Under the guise of “doing something nice together“, Emergency Contact tried to get me lost in a National Park.
We’d had some disagreements over the preceding few weeks about what constituted good couple’s entertainment. She maintained that going to Paris by herself and leaving me to hunt dust-bunnies for sustenance was bang on. Similarly, I felt that spending an entire afternoon on the couch, eating lemonade icy-poles, was domestic harmony.
After a full and frank discussion during which we appropriately mulled over each other’s points of view and carefully weighed up the merits of our individual needs, it was decided that I should join her on a walk from Spit Bridge to Manly. I was thrilled.
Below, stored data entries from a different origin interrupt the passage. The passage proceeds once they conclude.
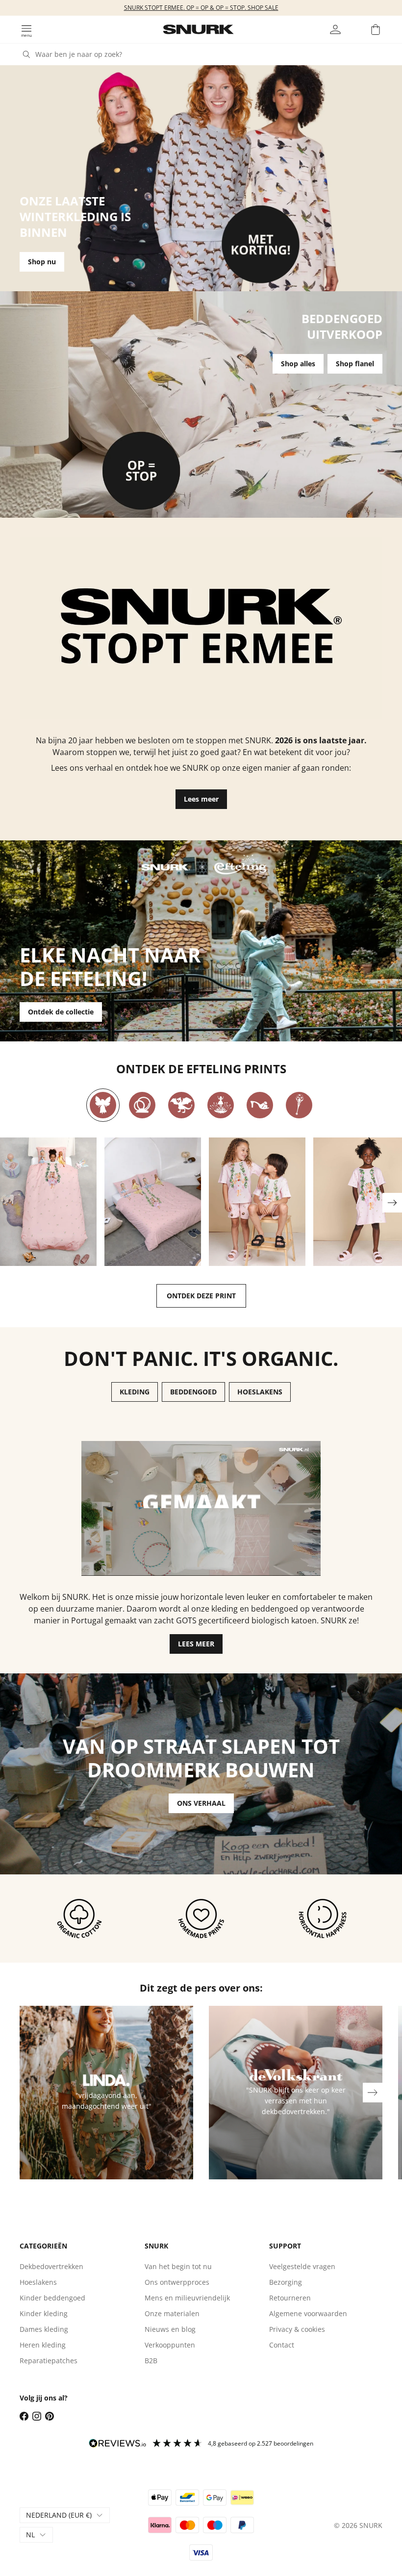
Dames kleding (44, 2329)
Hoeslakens (38, 2282)
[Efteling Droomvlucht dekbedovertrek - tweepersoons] (152, 1201)
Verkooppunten (170, 2344)
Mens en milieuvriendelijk (187, 2297)
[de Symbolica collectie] (299, 1105)
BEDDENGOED (193, 1391)
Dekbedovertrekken (51, 2266)
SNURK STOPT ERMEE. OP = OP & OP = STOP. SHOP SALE (201, 7)
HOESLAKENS (259, 1391)
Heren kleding (43, 2344)
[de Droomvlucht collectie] (103, 1105)
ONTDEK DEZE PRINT (201, 1295)
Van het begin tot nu (178, 2266)
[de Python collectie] (142, 1105)
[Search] (26, 54)
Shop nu (42, 261)
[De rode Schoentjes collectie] (259, 1105)
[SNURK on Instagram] (36, 2416)
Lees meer (201, 799)
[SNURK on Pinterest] (49, 2416)
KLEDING (135, 1391)
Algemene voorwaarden (308, 2313)
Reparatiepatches (48, 2360)
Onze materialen (172, 2313)
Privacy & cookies (297, 2329)
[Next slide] (392, 1202)
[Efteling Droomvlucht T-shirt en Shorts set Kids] (257, 1201)
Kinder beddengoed (52, 2297)
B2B (151, 2360)
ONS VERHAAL (201, 1803)
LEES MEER (196, 1643)
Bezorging (285, 2282)
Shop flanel (355, 363)
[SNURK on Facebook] (24, 2416)
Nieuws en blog (170, 2329)
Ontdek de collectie (61, 1011)
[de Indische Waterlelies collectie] (220, 1105)
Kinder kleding (44, 2313)
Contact (281, 2344)
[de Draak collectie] (181, 1105)
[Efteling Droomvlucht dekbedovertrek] (48, 1201)
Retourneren (290, 2297)
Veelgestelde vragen (302, 2266)
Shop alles (298, 363)
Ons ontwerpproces (177, 2282)
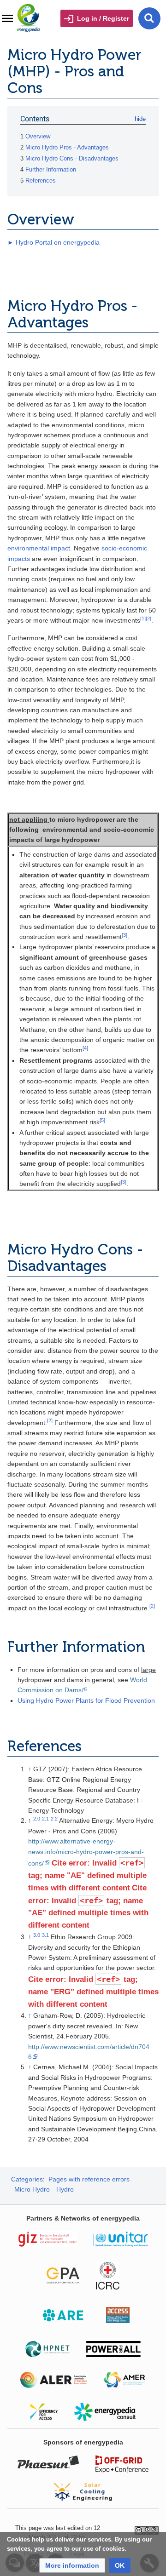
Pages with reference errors (89, 2179)
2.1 (45, 1818)
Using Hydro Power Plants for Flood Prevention (86, 1700)
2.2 (54, 1818)
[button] (72, 2565)
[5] (102, 1120)
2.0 (36, 1818)
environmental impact (38, 548)
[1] (143, 618)
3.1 (45, 1935)
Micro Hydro (32, 2189)
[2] (148, 618)
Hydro (65, 2189)
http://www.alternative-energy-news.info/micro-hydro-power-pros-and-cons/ (86, 1852)
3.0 (36, 1935)
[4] (85, 1048)
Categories (27, 2179)
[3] (124, 935)
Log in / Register (103, 18)
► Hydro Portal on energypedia (53, 242)
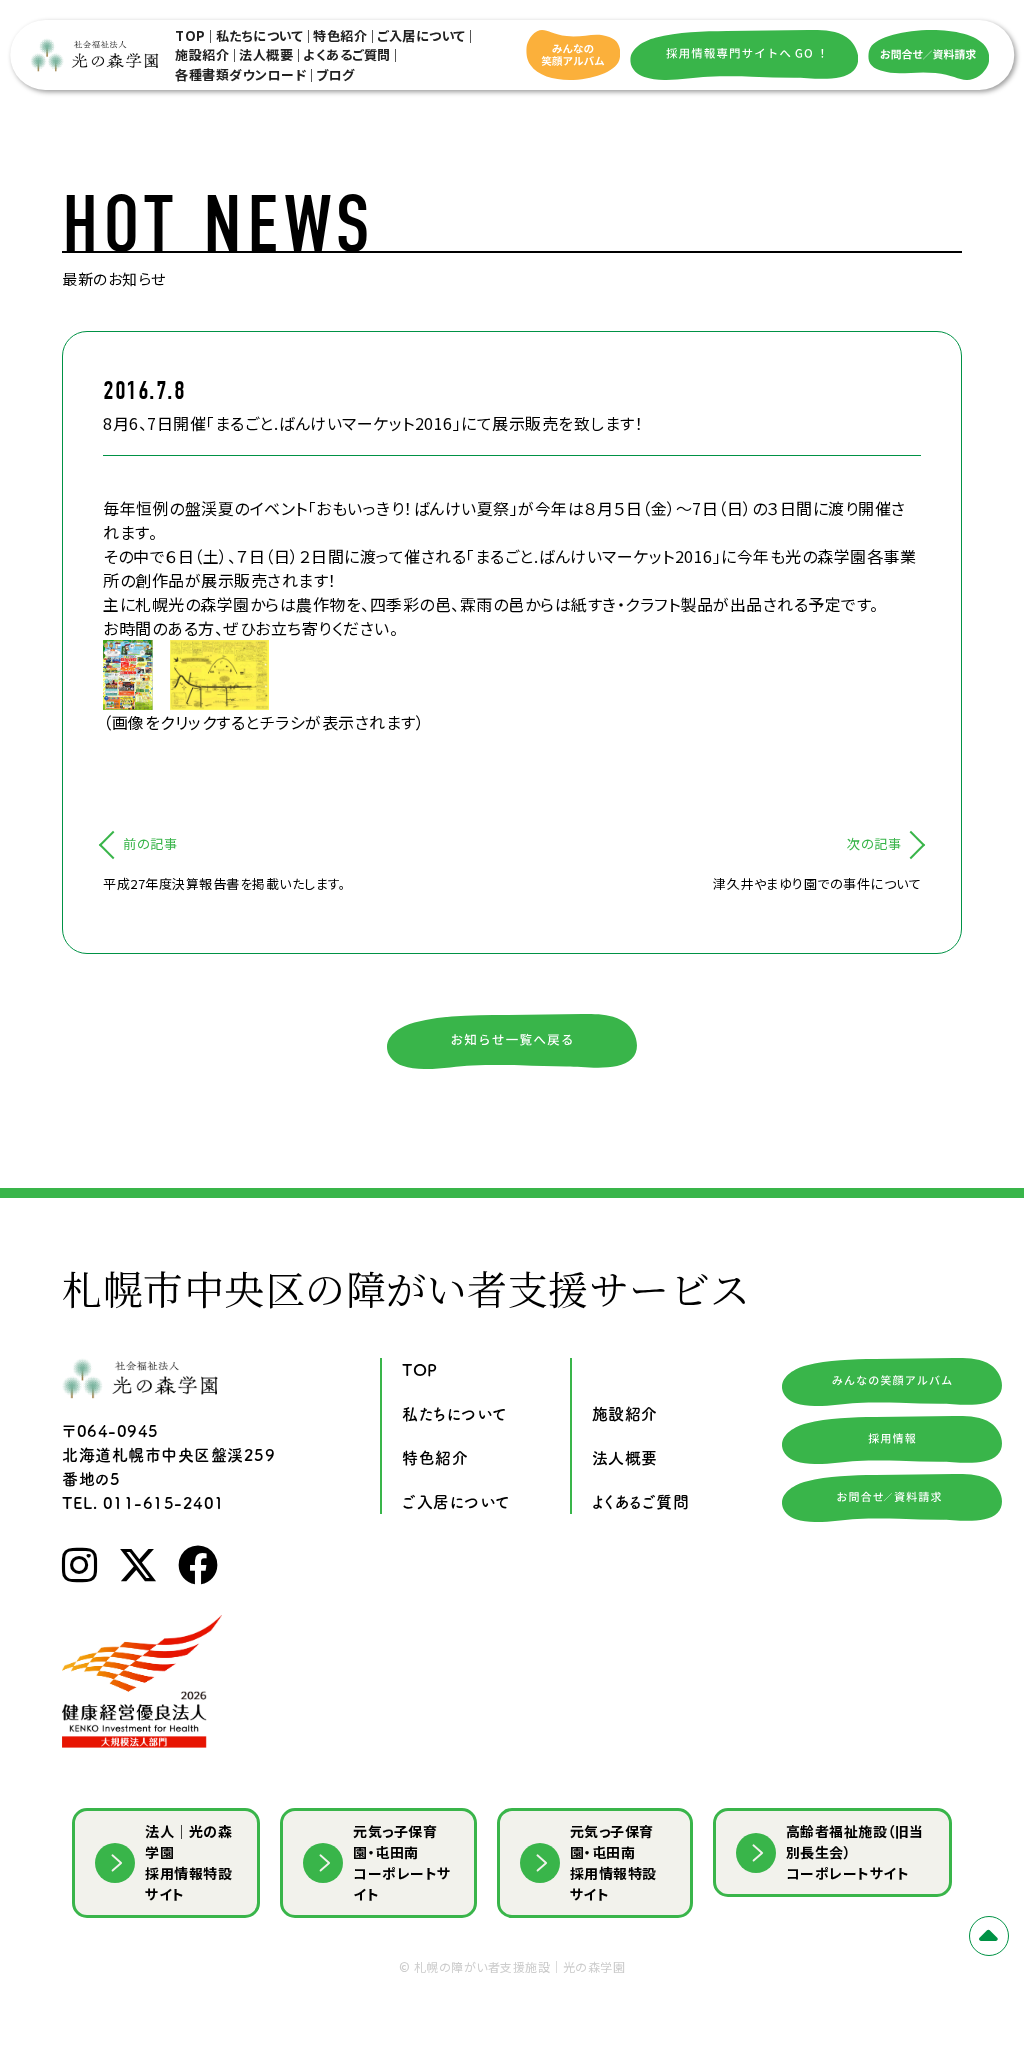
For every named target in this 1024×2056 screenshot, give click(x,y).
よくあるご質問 (347, 54)
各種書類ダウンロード (240, 74)
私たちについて (260, 35)
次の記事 (874, 843)
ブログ (335, 74)
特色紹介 (340, 35)
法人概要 (266, 54)
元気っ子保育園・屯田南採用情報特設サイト (613, 1862)
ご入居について (421, 35)
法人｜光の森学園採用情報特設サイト (188, 1862)
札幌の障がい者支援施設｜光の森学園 (520, 1966)
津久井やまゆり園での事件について (817, 883)
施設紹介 (202, 54)
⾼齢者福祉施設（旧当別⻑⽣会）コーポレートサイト (855, 1852)
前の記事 (150, 843)
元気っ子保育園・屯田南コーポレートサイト (402, 1862)
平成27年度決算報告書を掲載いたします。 (224, 883)
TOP (190, 35)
We went with a group of EC’s mates and somehow while pacing along with one of them, Blonde Powerpuff Girl, the two of us got separated from the group. BPG is a keen runner and happy to move at a fair clip for hours at a time so it was not surprising that we might have accidentally put some distance between us and the main body of the group (containing EC). Then, after looking at a confusing sign with varying directions and distances on it, we decided that we had in fact taken an unnecessary scenic detour, adding kilometres to our walk, and that we were kilometres behind the group. So we piled on the pace, only to realise a little later that the main group had taken the same route as us and therefore we had managed to get even further ahead.
This was sad for me. When we had parted company, it was Emergency Contact’s turn to carry the backpack… which had my water, my phone and my wallet in it.
When we got to the end of the walk at the Manly Wharf, BPG and I sat and waited for the group. We shot the breeze about this and that. She shared the last of her water with me. We watched ferries going back to our side of the world leave, one after the other, and I reflected on what a nice couples afternoon EC and I had had.